"Nascer é uma possibilidade. Viver é um risco. Envelhecer é um privilégio!"
(Mario Quintana)
Não há, no reino animal, um ser tão dependente de ajuda ao nascer quanto o homem. Tendo como único instrumento de defesa a inespecificidade do choro, ele tem que administrar com esperteza o limitado potencial deste recurso, variando em decibéis desde o choramingo até o choro estridente e irritante. E, às vezes, muito irritante, dependendo do grau do parentesco do ouvinte ocasional.
E esta necessidade se prolonga, de tal maneira que enquanto algumas espécies já morreram de "velhas", e a maioria está em plena maturidade e autonomia, os humanos estão ainda remanchando com necessidades básicas e sendo festejados, sem constrangimento, pelos pais amorosos quando conseguem vencer dependências que, comparadas com as de outras espécies, parecem ridículas — como abandonar bico e dispensar as fraldas.
Como as agressões do padrasto não despertaram na mãe a fúria primitiva da felina?
Por estranho que possa parecer às outras espécies (e quem saberá o que elas pensariam, se pensassem?), é exatamente nesse período inicial de convívio e fragilidades que construímos os laços afetivos mais fortes com nossos filhos. É quando daríamos qualquer coisa para assumir uma dor que os atormente. Essa realidade só é ridicularizada por quem, não tendo tido filhos, ainda foi beneficiado pelo esquecimento dos incômodos e sustos que provocou na dupla que não dormia e não comia e que velou sua maravilhosa descendência como se todas as viroses da infância fossem fatais.
++++
Exercício 1: No texto sobre a dependência humana, altere o trecho que abre com as palavras onde aparece "Por estranho que" e fecha com "infância fossem fatais.", trocando "laços afetivos" por "vínculos afetivos".
Exercício 2: Segundo o texto sobre a dependência humana, qual é o único instrumento de defesa do homem ao nascer?
Exercício 3: Prossiga com o texto sobre a dependência humana a partir do ponto em que ele para.
Os itens vêm de outra fonte e não fazem parte do texto.

Itens fornecidos:
++++
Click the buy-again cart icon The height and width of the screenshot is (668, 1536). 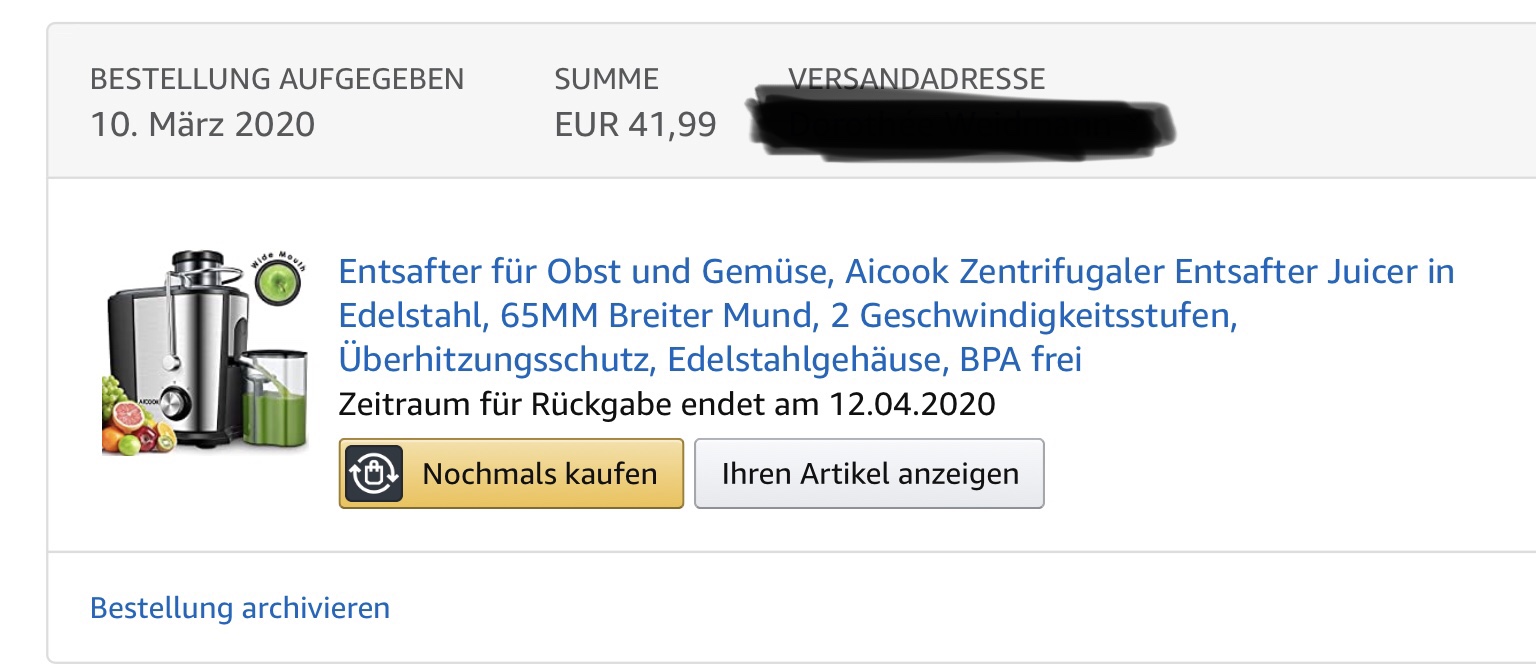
++++
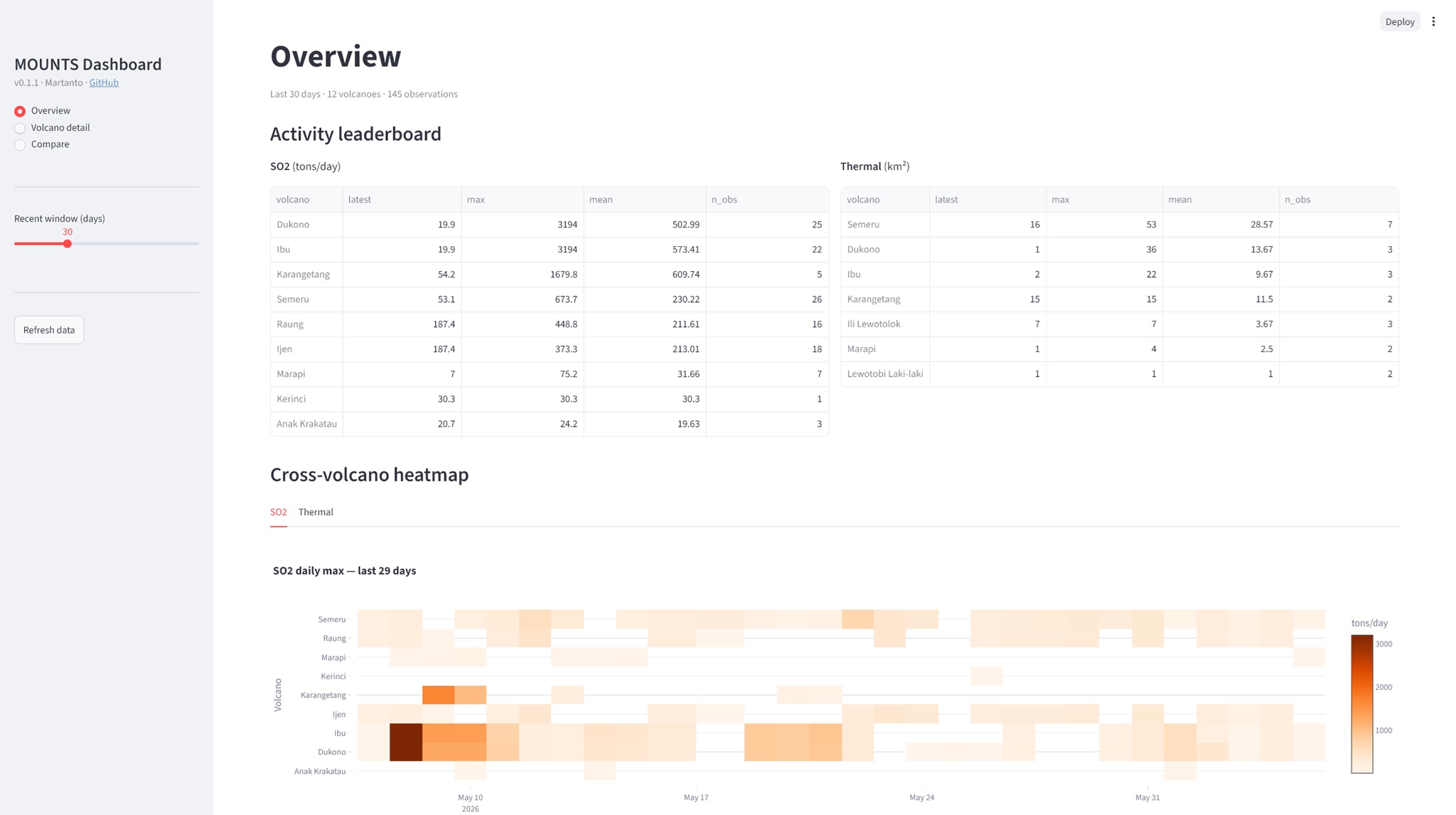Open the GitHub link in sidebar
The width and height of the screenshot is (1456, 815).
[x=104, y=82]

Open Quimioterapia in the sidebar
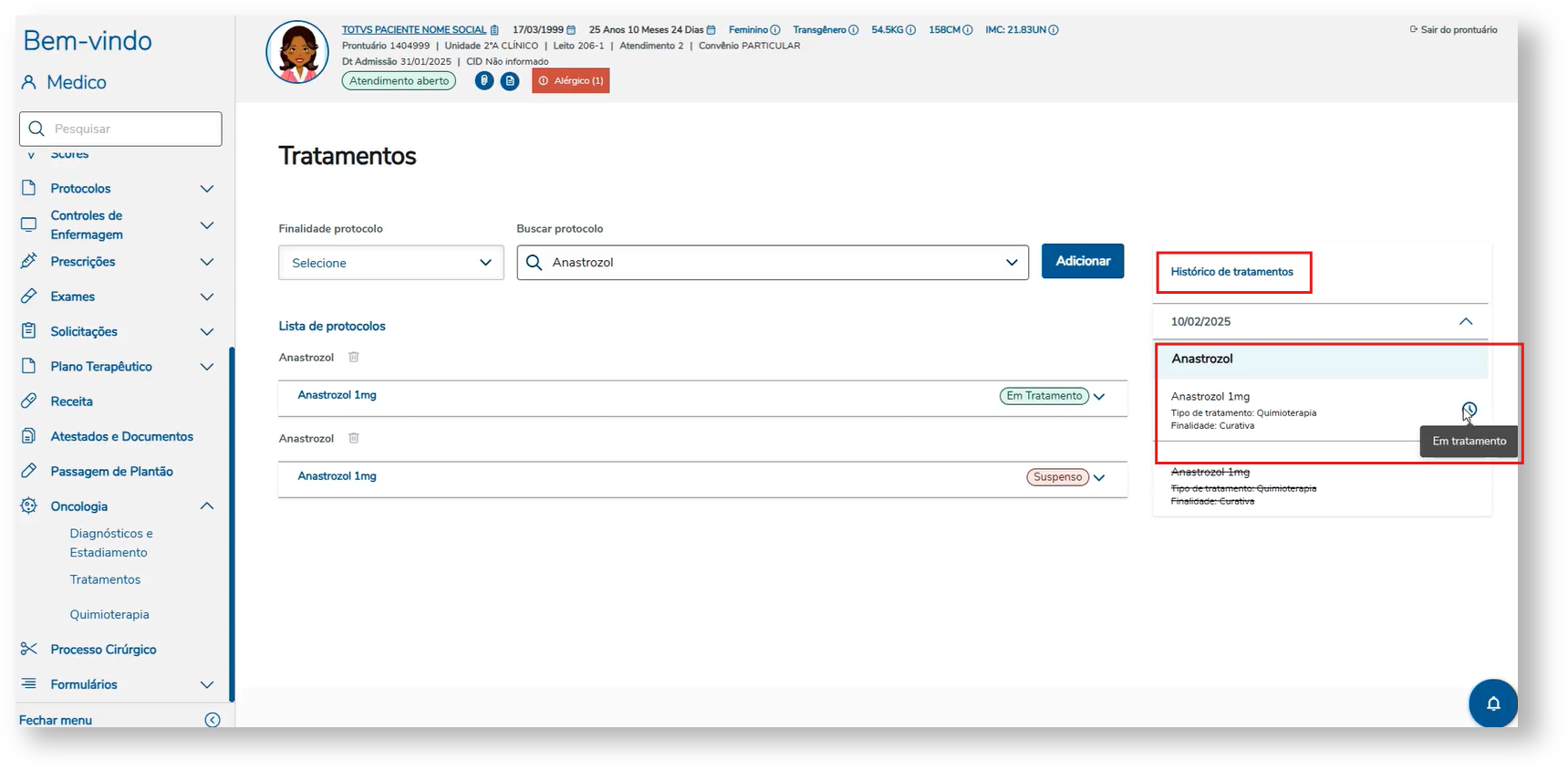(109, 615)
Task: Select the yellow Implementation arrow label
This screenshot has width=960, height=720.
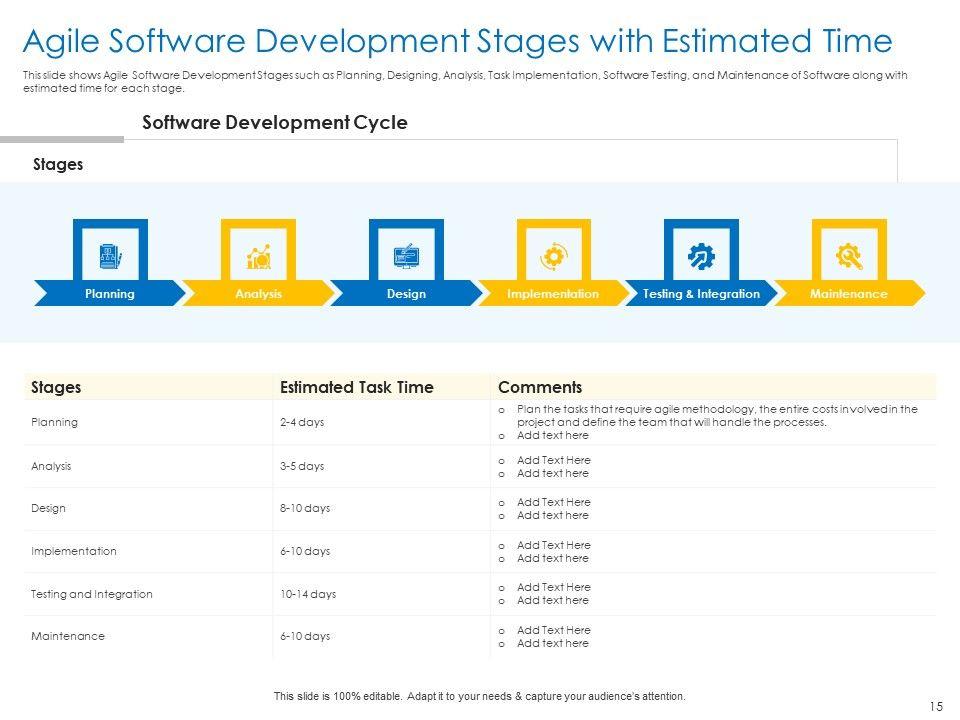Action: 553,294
++++
Resposta 1:
Por estranho que possa parecer às outras espécies (e quem saberá o que elas pensariam, se pensassem?), é exatamente nesse período inicial de convívio e fragilidades que construímos os vínculos afetivos mais fortes com nossos filhos. É quando daríamos qualquer coisa para assumir uma dor que os atormente. Essa realidade só é ridicularizada por quem, não tendo tido filhos, ainda foi beneficiado pelo esquecimento dos incômodos e sustos que provocou na dupla que não dormia e não comia e que velou sua maravilhosa descendência como se todas as viroses da infância fossem fatais.

Resposta 2: A inespecificidade do choro.

Resposta 3:
A rotina é que a necessidade de agradecer por esses "serviços prestados" só surja de forma pungente quando eles próprios têm filhos. Fazendo a roda girar, finalmente descobrem o verdadeiro sentido de ser pai e mãe.
Com olhar crítico, sem nenhum viés afetivo, ainda é muito difícil determinar com precisão quando o ser humano se habilita à autodefesa, mas certamente é depois da adolescência, isso segundo os especialistas em desenvolvimento humano. Porque na opinião da maioria das mães essa dependência nunca é atualizada. E por isso a mãe de verdade não tem nenhum constrangimento de se comportar, enquanto viver, como a felina mais primitiva, sempre disposta a morrer para proteger a sua cria, que nunca terá idade para dispensar este cuidado.
Pelo somatório de razões e experiências, quem trabalha com crianças doentes, principalmente se tem filhos e netos, desenvolve uma espécie de sensor para detecção do mais denso afeto familiar, que se revela no rosto sem maquiagem, na profundeza das olheiras, na vermelhidão dos olhos, na prontidão das lágrimas e na inquietude das mãos.
O desenvolvimento instantâneo de empatia explica porque os médicos mais afetuosos, muitas vezes, debruçados durante horas sobre a complexidade de um caso, não esquecem de mandar recados tranquilizadores para as mães, consumidas de angústia na sala de espera.
Confiando que essas atitudes sejam normais, simplesmente por serem as mais frequentes (e não é este o conceito de normal?), choca tanto que um menino lindo, sem as mínimas condições de autodefesa, cuja expressão de desespero era tamanha que não conseguia controlar o vômito quando via o padrasto, tenha sido imolado pelo psicopata sem ter antes despertado na mãe a fúria primitiva da felina, que para defender a cria ameaçada nunca precisa ouvir a opinião de ninguém.